Appellant’s third amended petition was upon contract of storage, in the alternative for damages based on detailed charges of negligence resulting in total loss of 334 cases of eggs, valued at $4,175. At close of plaintiff’s evidence in chief, both defendants moved for an instructed verdict, which was granted; whereupon plaintiff moved to reopen the case for offer of additional evidence, which was granted. Further testimony was then had over 30 pages of the statement of facts, defendant Milum being recalled three times, Mr. Dysart twice. About 10:00 a. m., May 8, 1946, all parties again announced to the court that evidence was closed. On defendant’s insistence, plaintiff then announced to the court that it had elected to stand on its tort and negligence action; and counsel for all parties were instructed to return at 11:15 o’clock, when the court’s charge would be completed. At the appointed time the court openly announced his decision to enter judgment for defendant, making entry thereof upon the docket sheet, on the ground, among other things, that there was nothing in the record upon which the jury could find the number of cases lost. It was then that plaintiff’s counsel asked that the case be reopened a second time for the purpose of offering testimony on the foregoing primary issue.
Obviously, no abuse of discretion was involved in the court’s refusal to allow a further reopening; Puckett et al. v. City of Fort Worth, Tex.Civ.App., 180 S.W. 1115. If so, as suggested by appellee, then no court would be free from error, for had plaintiff been granted a second right to reopen, it could reasonably have requested a third right, etc., and thus there would be no finality to litigation. I conclude, therefore, that defendant’s judgment under the peremptory instruction given, should be affirmed.

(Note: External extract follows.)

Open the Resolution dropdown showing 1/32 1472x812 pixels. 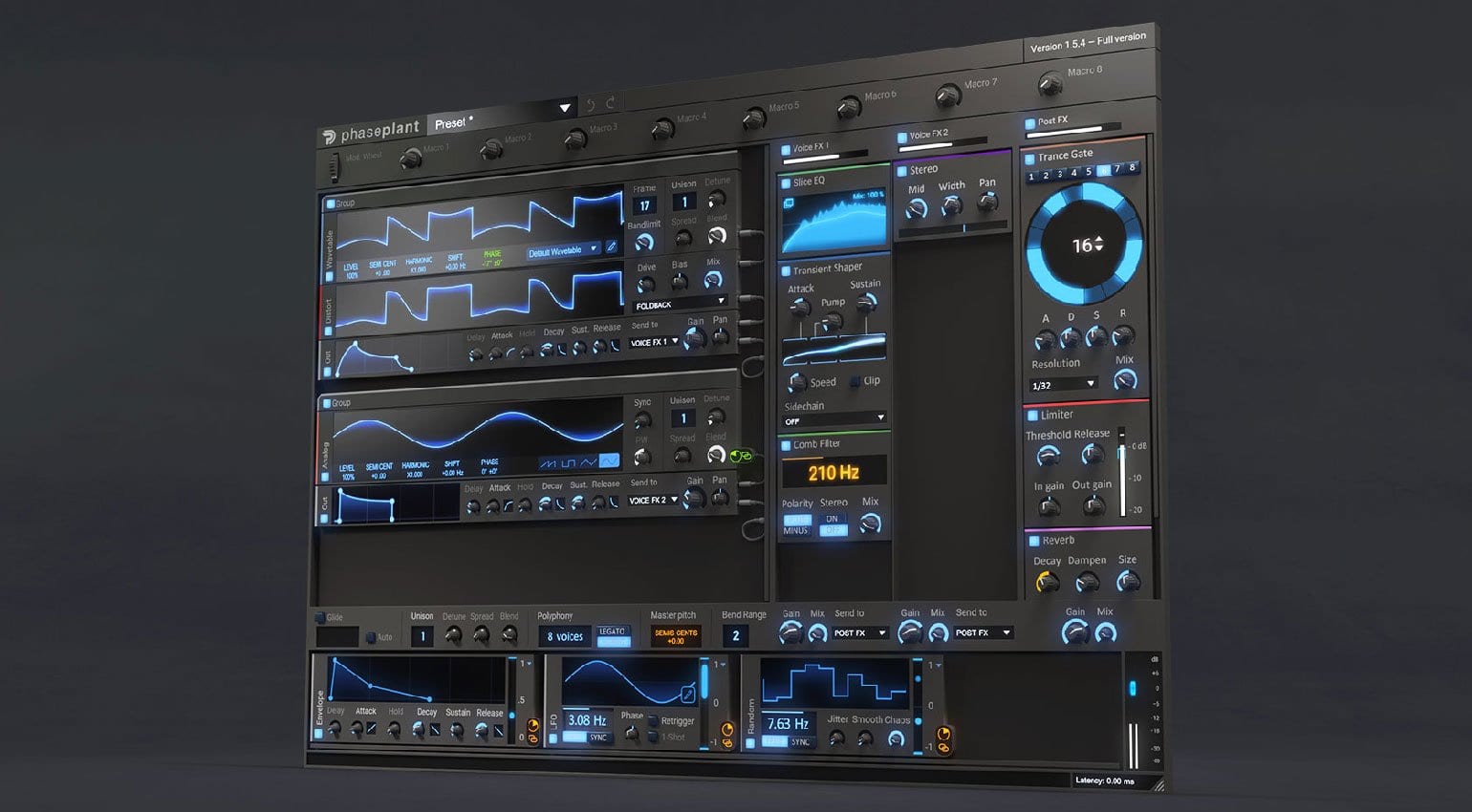[x=1063, y=383]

It is proper to observe here that, attached to appellant’s motion for new trial, is the affidavit of Miss Von Goertz. It recites in part that she intended to testify at the trial that such constituted monthly instead of weekly withdrawals; in which connection it was the further testimony of Mr. Dysart that withdrawals for hospital use from defendant’s warehouse wore being March 0 and April 26, then withdrawing eggs from another shipment at the Hinckley Ice & Cold Storage Company from April 26 until they were all gone, “which was the latter part of August or September.”